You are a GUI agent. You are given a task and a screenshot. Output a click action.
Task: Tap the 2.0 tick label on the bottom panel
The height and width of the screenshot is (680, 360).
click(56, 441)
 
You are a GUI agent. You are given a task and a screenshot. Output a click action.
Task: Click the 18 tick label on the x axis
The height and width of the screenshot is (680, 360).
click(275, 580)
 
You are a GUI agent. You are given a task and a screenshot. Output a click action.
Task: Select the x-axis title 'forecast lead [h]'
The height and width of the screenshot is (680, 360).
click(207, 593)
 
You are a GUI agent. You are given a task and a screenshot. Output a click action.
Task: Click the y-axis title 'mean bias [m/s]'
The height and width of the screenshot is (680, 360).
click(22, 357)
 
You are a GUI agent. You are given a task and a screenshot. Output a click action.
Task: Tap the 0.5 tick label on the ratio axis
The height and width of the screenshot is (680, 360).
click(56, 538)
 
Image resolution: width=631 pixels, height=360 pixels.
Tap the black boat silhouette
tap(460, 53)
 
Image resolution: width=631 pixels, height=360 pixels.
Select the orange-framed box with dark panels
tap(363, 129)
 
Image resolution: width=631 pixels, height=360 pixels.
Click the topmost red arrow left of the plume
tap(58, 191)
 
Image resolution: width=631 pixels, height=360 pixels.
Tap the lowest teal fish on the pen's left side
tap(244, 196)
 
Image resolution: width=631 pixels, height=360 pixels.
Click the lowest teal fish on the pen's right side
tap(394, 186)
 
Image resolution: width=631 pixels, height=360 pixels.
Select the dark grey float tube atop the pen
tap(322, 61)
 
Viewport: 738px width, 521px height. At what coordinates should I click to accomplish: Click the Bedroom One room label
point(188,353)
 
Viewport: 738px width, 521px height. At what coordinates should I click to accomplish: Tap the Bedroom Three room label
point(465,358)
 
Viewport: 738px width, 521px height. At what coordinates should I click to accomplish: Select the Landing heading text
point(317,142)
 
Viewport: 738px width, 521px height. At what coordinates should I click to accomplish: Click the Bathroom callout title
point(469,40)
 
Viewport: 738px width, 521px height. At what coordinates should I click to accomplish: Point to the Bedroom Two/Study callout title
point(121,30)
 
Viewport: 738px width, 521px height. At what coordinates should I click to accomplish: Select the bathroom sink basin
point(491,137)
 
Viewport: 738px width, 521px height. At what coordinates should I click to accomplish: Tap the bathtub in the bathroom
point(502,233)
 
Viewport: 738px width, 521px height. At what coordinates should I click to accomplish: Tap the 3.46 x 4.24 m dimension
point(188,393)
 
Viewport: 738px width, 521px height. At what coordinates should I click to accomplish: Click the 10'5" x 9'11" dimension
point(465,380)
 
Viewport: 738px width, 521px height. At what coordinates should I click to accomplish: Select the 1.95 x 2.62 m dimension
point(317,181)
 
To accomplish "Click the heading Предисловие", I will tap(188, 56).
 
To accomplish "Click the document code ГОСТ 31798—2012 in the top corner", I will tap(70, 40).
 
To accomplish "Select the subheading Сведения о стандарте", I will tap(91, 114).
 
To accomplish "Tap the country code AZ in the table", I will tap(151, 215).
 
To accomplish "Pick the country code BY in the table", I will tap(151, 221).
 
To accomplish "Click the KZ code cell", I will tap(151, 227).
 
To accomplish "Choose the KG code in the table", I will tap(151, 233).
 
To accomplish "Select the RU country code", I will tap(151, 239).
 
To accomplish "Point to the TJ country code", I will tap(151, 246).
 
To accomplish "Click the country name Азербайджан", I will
* * *
=== DESCRIPTION OF THE TASK ===
From the data above, pull out every line that contains the word "left", and copy each one unchanged.

=== COMPLETE OUTPUT ===
Click the topmost red arrow left of the plume
Tap the lowest teal fish on the pen's left side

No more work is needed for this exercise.